## Stated exercise
Can you copy every one of the records below line for line, with no changes?

## Data shown
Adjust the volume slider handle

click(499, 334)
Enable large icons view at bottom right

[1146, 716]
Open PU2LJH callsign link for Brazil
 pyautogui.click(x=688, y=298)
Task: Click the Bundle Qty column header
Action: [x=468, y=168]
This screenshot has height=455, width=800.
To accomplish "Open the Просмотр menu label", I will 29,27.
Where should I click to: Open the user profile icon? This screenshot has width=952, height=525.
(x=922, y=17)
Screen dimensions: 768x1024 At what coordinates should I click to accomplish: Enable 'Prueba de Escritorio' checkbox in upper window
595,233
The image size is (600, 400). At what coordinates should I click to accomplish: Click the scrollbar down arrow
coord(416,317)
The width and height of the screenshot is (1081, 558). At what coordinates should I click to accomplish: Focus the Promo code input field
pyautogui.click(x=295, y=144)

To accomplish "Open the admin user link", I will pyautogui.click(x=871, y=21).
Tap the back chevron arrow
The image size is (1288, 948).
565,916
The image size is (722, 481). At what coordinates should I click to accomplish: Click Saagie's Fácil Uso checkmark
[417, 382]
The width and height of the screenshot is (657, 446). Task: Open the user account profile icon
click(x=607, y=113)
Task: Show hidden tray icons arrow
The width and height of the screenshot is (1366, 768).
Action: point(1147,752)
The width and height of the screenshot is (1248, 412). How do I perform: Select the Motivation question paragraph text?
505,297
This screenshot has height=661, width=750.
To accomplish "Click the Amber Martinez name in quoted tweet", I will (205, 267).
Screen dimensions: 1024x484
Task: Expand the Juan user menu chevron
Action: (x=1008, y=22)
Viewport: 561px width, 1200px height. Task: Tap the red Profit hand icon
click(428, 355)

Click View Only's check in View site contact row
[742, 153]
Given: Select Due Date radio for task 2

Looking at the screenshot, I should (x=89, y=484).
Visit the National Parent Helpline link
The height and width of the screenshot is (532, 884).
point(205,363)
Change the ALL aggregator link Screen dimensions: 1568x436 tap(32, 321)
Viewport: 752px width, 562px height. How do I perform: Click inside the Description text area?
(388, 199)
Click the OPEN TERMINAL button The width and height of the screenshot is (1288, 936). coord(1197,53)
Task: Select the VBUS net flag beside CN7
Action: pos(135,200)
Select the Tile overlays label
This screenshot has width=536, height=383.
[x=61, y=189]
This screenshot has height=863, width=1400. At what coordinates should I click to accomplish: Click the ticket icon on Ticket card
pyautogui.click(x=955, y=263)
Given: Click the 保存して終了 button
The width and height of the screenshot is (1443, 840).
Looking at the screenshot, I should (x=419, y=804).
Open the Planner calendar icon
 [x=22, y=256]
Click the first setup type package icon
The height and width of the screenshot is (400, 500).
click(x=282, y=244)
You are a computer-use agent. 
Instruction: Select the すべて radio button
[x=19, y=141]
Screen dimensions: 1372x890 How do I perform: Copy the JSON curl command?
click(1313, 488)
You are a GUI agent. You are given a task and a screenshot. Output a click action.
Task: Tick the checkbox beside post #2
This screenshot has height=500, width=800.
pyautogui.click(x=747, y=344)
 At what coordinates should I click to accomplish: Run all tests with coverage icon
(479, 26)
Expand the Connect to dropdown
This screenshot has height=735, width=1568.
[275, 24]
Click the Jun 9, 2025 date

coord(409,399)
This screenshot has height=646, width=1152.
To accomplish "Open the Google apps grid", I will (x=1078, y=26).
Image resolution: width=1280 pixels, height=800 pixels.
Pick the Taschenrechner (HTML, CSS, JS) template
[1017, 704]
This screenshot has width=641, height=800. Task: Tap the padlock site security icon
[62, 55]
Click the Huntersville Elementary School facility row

## Written solution
Adjust the volume slider handle

click(499, 334)
Enable large icons view at bottom right

[1146, 716]
Open PU2LJH callsign link for Brazil
 pyautogui.click(x=688, y=298)
Task: Click the Bundle Qty column header
Action: [x=468, y=168]
This screenshot has height=455, width=800.
To accomplish "Open the Просмотр menu label", I will 29,27.
Where should I click to: Open the user profile icon? This screenshot has width=952, height=525.
(x=922, y=17)
Screen dimensions: 768x1024 At what coordinates should I click to accomplish: Enable 'Prueba de Escritorio' checkbox in upper window
595,233
The image size is (600, 400). At what coordinates should I click to accomplish: Click the scrollbar down arrow
coord(416,317)
The width and height of the screenshot is (1081, 558). At what coordinates should I click to accomplish: Focus the Promo code input field
pyautogui.click(x=295, y=144)

To accomplish "Open the admin user link", I will pyautogui.click(x=871, y=21).
Tap the back chevron arrow
The image size is (1288, 948).
565,916
The image size is (722, 481). At what coordinates should I click to accomplish: Click Saagie's Fácil Uso checkmark
[417, 382]
The width and height of the screenshot is (657, 446). Task: Open the user account profile icon
click(x=607, y=113)
Task: Show hidden tray icons arrow
The width and height of the screenshot is (1366, 768).
Action: point(1147,752)
The width and height of the screenshot is (1248, 412). How do I perform: Select the Motivation question paragraph text?
505,297
This screenshot has height=661, width=750.
To accomplish "Click the Amber Martinez name in quoted tweet", I will (205, 267).
Screen dimensions: 1024x484
Task: Expand the Juan user menu chevron
Action: (x=1008, y=22)
Viewport: 561px width, 1200px height. Task: Tap the red Profit hand icon
click(428, 355)

Click View Only's check in View site contact row
[742, 153]
Given: Select Due Date radio for task 2

Looking at the screenshot, I should (x=89, y=484).
Visit the National Parent Helpline link
The height and width of the screenshot is (532, 884).
point(205,363)
Change the ALL aggregator link Screen dimensions: 1568x436 tap(32, 321)
Viewport: 752px width, 562px height. How do I perform: Click inside the Description text area?
(388, 199)
Click the OPEN TERMINAL button The width and height of the screenshot is (1288, 936). coord(1197,53)
Task: Select the VBUS net flag beside CN7
Action: pos(135,200)
Select the Tile overlays label
This screenshot has width=536, height=383.
[x=61, y=189]
This screenshot has height=863, width=1400. At what coordinates should I click to accomplish: Click the ticket icon on Ticket card
pyautogui.click(x=955, y=263)
Given: Click the 保存して終了 button
The width and height of the screenshot is (1443, 840).
Looking at the screenshot, I should (x=419, y=804).
Open the Planner calendar icon
 [x=22, y=256]
Click the first setup type package icon
The height and width of the screenshot is (400, 500).
click(x=282, y=244)
You are a computer-use agent. 
Instruction: Select the すべて radio button
[x=19, y=141]
Screen dimensions: 1372x890 How do I perform: Copy the JSON curl command?
click(1313, 488)
You are a GUI agent. You are given a task and a screenshot. Output a click action.
Task: Tick the checkbox beside post #2
This screenshot has height=500, width=800.
pyautogui.click(x=747, y=344)
 At what coordinates should I click to accomplish: Run all tests with coverage icon
(479, 26)
Expand the Connect to dropdown
This screenshot has height=735, width=1568.
[275, 24]
Click the Jun 9, 2025 date

coord(409,399)
This screenshot has height=646, width=1152.
To accomplish "Open the Google apps grid", I will (x=1078, y=26).
Image resolution: width=1280 pixels, height=800 pixels.
Pick the Taschenrechner (HTML, CSS, JS) template
[1017, 704]
This screenshot has width=641, height=800. Task: Tap the padlock site security icon
[62, 55]
Click the Huntersville Elementary School facility row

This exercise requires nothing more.